Early in the pandemic, it became clear that the outdoors was the safest place to exercise, play and interact with friends and family. Many of us have found solace in nature. In fact, green spaces have seen record usage over the last year. One year into the pandemic, all signs indicate they will stay that way.
Growing appreciation of the outdoors has increased residents’ expectations of municipal leaders to provide high-quality, accessible outdoor spaces. Investments in parks, trails and natural areas will ensure that Georgia’s cities and towns continue to be the kinds of places where people want to live, work and play.
Communities are more vibrant, more connected and safer when residents are outside. People are healthier and happier when they have easy access to well-maintained parks with diverse amenities. According to the American Heart Association, every $1 spent on walking trails saves approximately $3 in medical expenses. Natural areas help reduce flood risk, filter stormwater, keep trees clean and cool the air. Recent research from The Trust for Public Land shows that parks—especially those with lots of trees—can counter urban temperatures exacerbated by heat-trapping buildings, pavement and concrete. Across cities and towns nationwide, areas within a 10-minute walk of a park are as much as six degrees cooler than areas beyond that range—which means less energy consumption and lower risk of the health impacts from extreme heat.
Despite the positives, creating new parks and natural areas can seem out of reach as city budgets are stretched thin, particularly as local economies recover from the pandemic. But with creativity and collaboration, this could be a defining moment for Georgia.
Creativity: Use What You Have
Schools and parks are gathering spots where friendships are made and social bonds strengthened. The Trust for Public Land brings these two spaces together through our Community Schoolyards program. We work with local leaders and schools to invest in existing schoolyards so that they can serve as public parks when school is out. Creating schoolyard parks is a cost-effective approach to increasing recreation amenities because it uses land already owned by the public. By combining resources and opening school grounds to the community through shared use agreements, municipalities and school districts both can better serve their constituents.

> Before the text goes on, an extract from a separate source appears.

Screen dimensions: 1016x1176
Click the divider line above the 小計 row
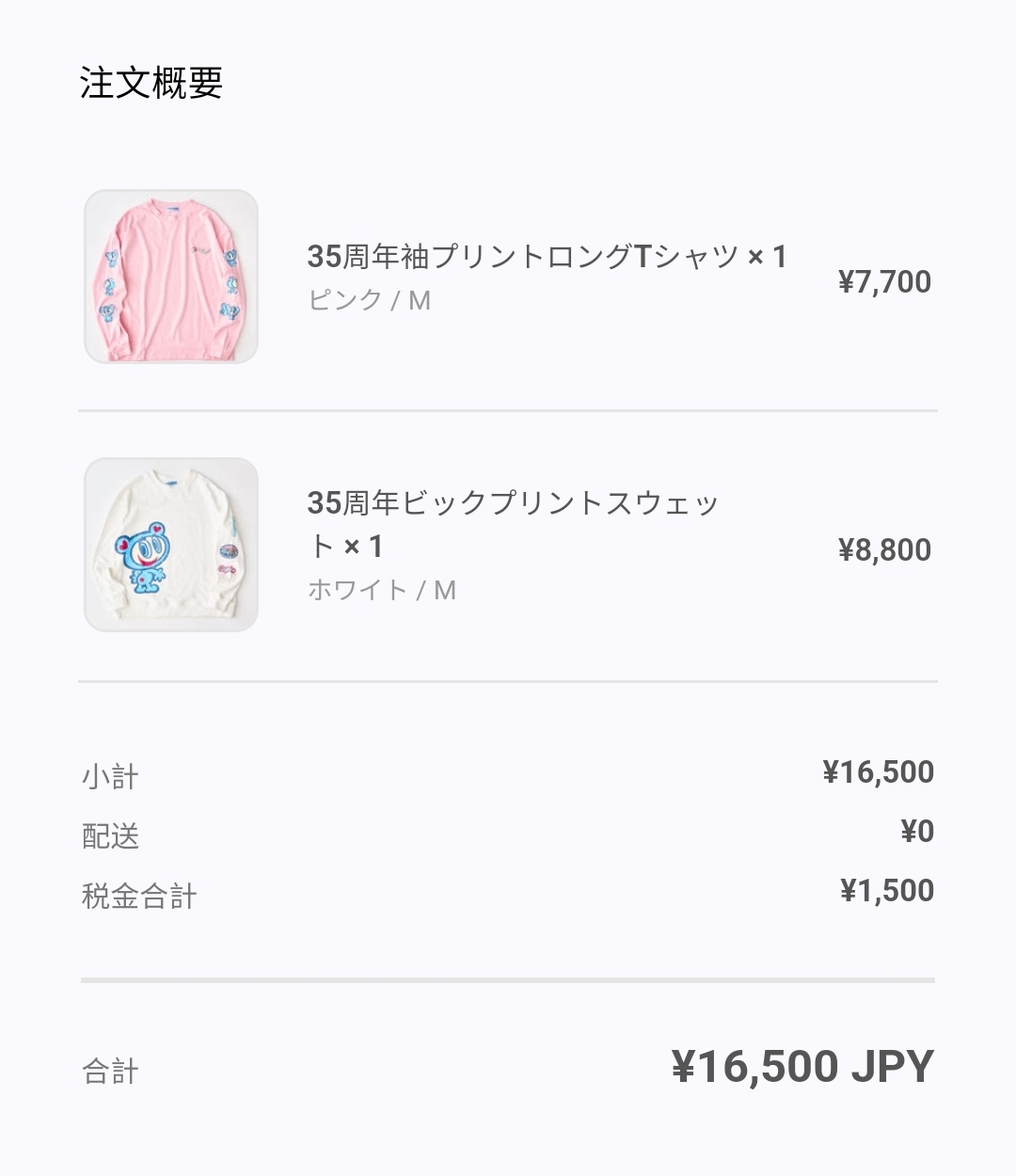508,681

Across the country, The Trust for Public Land has transformed hundreds of schoolyards, which has helped us hone a design process that invites students, teachers, neighbors and local groups to envision how a schoolyard can become a place that reflects what’s important to the whole community. Designs include features such as native gardens, shade structures and benches to encourage more frequent outdoor education opportunities for students and for neighbors to sit and get to know each other. Reimagined schoolyards also include more trees and plants to make spaces more welcoming, and they offer the added benefits of reducing stormwater runoff, cooling and cleaning the air, and attracting pollinators.
Many of Georgia’s cities and towns would benefit from this approach. Of the 100 million people in the United States who do not have a park within a 10-minute walk of home, almost 20 million of them do live that close to a public school. The Schoolyards program is already improving communities in Georgia, with six schoolyard conversions in Atlanta and several other jurisdictions beginning the process.

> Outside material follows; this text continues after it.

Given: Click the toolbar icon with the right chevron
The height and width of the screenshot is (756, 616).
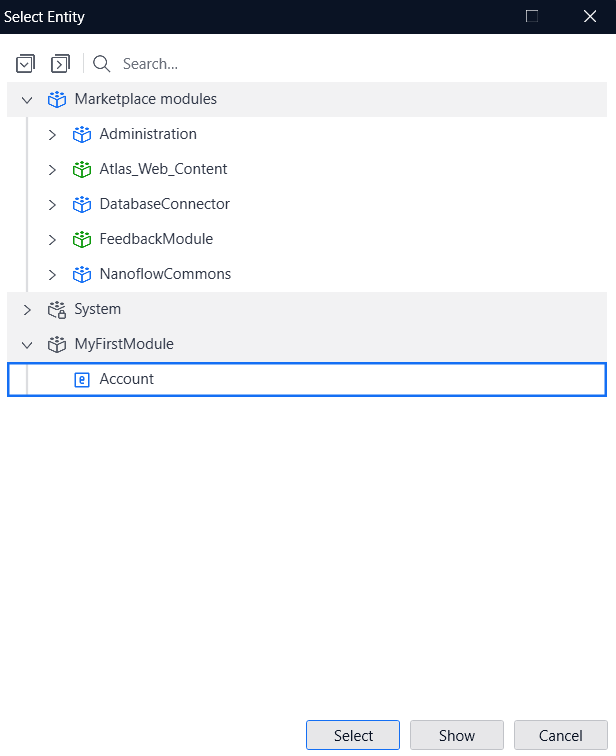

Collaboration: We Can Do More, Together
In addition to on-the-ground efforts to increase access to public spaces, we also need to invest in collaborative planning, like creating a statewide trails master plan. States that have taken on this initiative are working across city, county and state agencies to plan for using resources efficiently to connect people and communities. Access to walking and jogging trails consistently ranks among the top amenities sought by U.S. homebuyers.

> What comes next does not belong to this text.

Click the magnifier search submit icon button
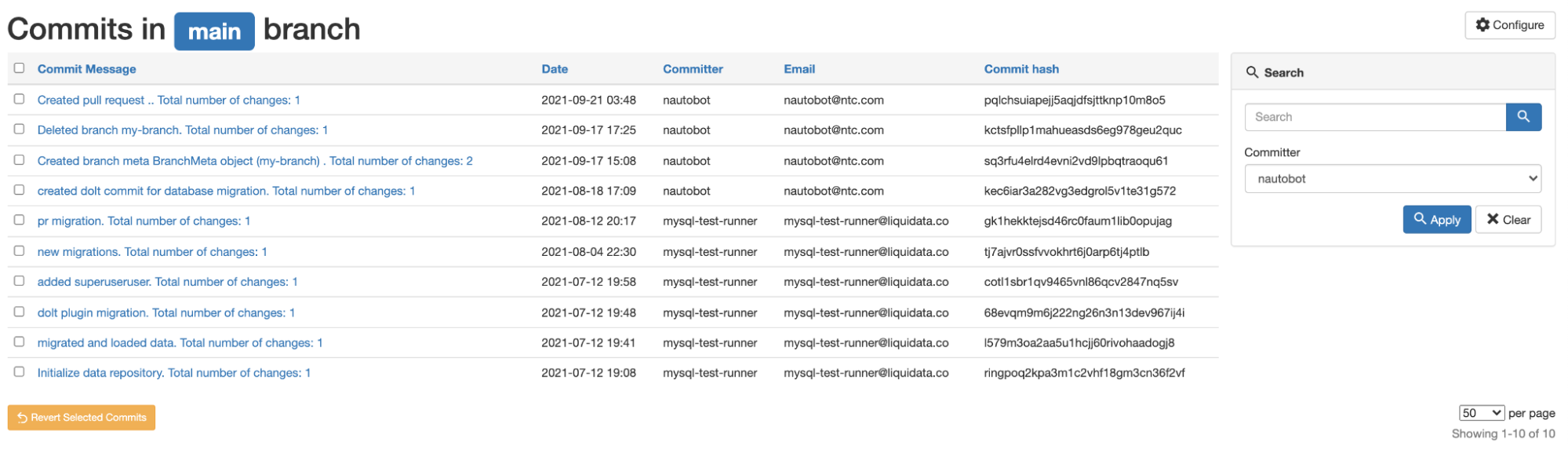[1523, 117]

In 2019, The Trust for Public Land convened representatives from cities and regional commissions, nonprofit leaders, outdoor retailers and others to launch the Georgia Outdoor Recreation Coalition. The Coalition aims to tackle statewide initiatives such as developing a trails master plan. We will gather in Augusta on Nov. 7 and 8 for the Georgia Outdoor Recreation and Trail Summit to inspire new partnerships, share resources and tools and grow the movement toward a cohesive vision for connecting Georgians. We invite Georgia’s Cities readers to join us.
The challenges of the past year have pushed cities to innovate and people to seek solace in the outdoors. Collaborative, creative investment in public spaces exist at the confluence of these two trends. The resulting social, environmental and economic benefits will improve the quality of life for all Georgians.